Jose Arvizu isn’t Your Average Tough Guy Tattooer


Jose Arvizu – better known by his Instagram handle and nickname, SpaceHustle – isn’t trying to be one of the dozens of gangster and tough guy tattoo artists that fill the shops of OC (and everywhere else). He’s just a kid from a Catholic family in Santa Ana who found a way to get his artwork to the world.

Some years ago, Arvizu was living what most would consider to be a normal life for an early twentysomething. With a stable job to pay his bills while getting his degree, all signs pointed toward a successful career path for the young man. But after dealing with the school/work grind for so long, Arvizu had a realization.

“I was going to school and working a 9-to-5, and something inside of me was just like ‘You can’t do this forever,’” Arvizu says. “I knew that I had to follow my instincts. I’d just finished watching David Choe’s documentary Dirty Hands, and he’s just super-free in that movie.”

That’s when Arvizu decided to go around to nearly every tattoo shop he could think of – or find online – and ask for an apprenticeship. He already had the art skills; all Arvizu needed was someone to show him how to transfer his sketches into permanent ink on skin.

Unfortunately, just about every shop turned him down. Without any existing connections in the tattoo world beyond his “gangster-ass tattooed” inked-up uncles, Arvizu got denied by every reputable shop in OC for one reason or another.

“As a last ditch effort, I went to this kind of cholo shop in Stanton,” Arvizu says. “They were like ‘I don’t know, man. I don’t know if you’ve got it in you, but we’ll give you a shot.’”

At first, Arvizu was forced to do all of the usual grunt work that comes with an apprenticeship—cleaning, setting up and tearing down stations, and other chores that have little to do with tattooing. Eventually, an artist known as Machete Gator began working at the shop and took Arvizu under his wing. Shortly thereafter, Arvizu stopped being the shop’s general errand boy to apprentice under Gator directly.

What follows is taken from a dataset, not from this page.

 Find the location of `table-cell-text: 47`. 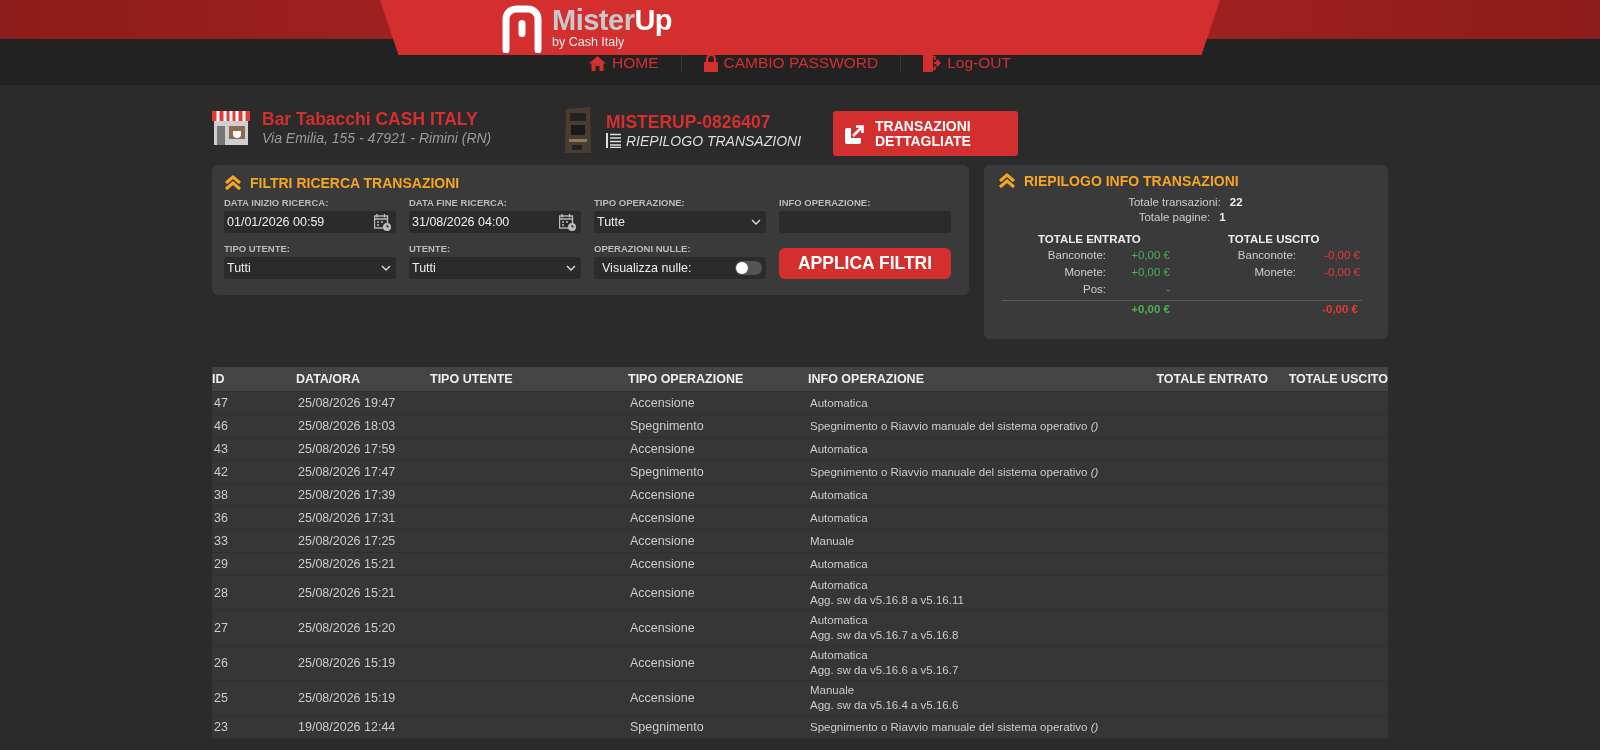

table-cell-text: 47 is located at coordinates (221, 403).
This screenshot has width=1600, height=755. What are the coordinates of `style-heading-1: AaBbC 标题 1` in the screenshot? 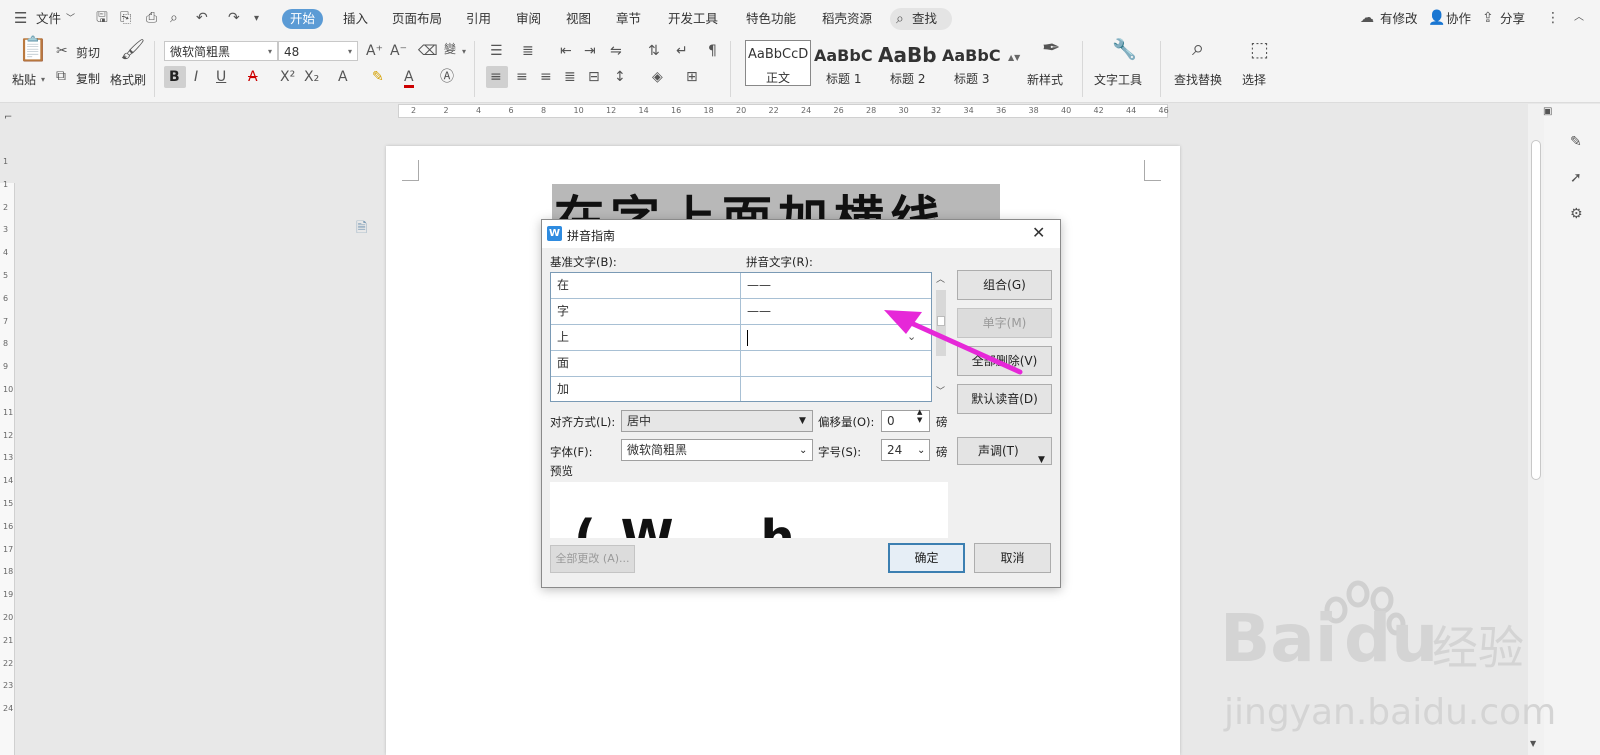 It's located at (844, 63).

“It was like a synergy that we developed within each other,” Arvizu says of Gator. “Everything I’ve done, I owe it to him. He showed me the technical side of tattooing and helped me with his drawings. It was what I needed to get started.”

Four years later, Arvizu’s style of tattooing is unmistakable compared to the rest of the art going on in OC. The young tattooer keeps the bold lines and bright colors of neotraditional tattooing, but he also adds in a level of detail and an cartoony flair to each piece. In other words, if you need someone to do a creative Pokemon or Simpsons tattoo, he’s your dude—when he’s not only tattooing in black ink, that is.

“Tattooing is just an expression of you,” Arvizu says. “They don’t have to have meaning, and they can be whatever you want them to be. I went through a pretty bad breakup a little while ago, and I only felt like doing blackwork for weeks. I thought I might never tattoo in color again, and luckily I have clients who let me do that. Like if they had a color tattoo booked, I would just move it to another day until I felt like doing that again.”

But while Arvizu’s unique style has given him an extremely loyal clientele, it’s also put him in a bit of a strange spot in OC’s tattooing scene. While many tattooers tend to hang out with artists who do similar styles of work, Arvizu’s crowd is pretty limited. The self-described “super-awkward” tattooer may not have dozens of other artists to share tips and tricks of his style with, but he’s found a home at Shipwrecked Ink Tattoo Studio in Sunset Beach. With the Riip Beer Company’s brewery just across PCH and the sandy beach a block behind the shop, things could certainly be a lot worse for Arvizu.

“I can’t complain, dude,” Arvizu says of Shipwrecked’s location. “We have a brewery across the street and the ocean on the other side, so I can just go catch some waves or grab a beer if someone cancels on me.”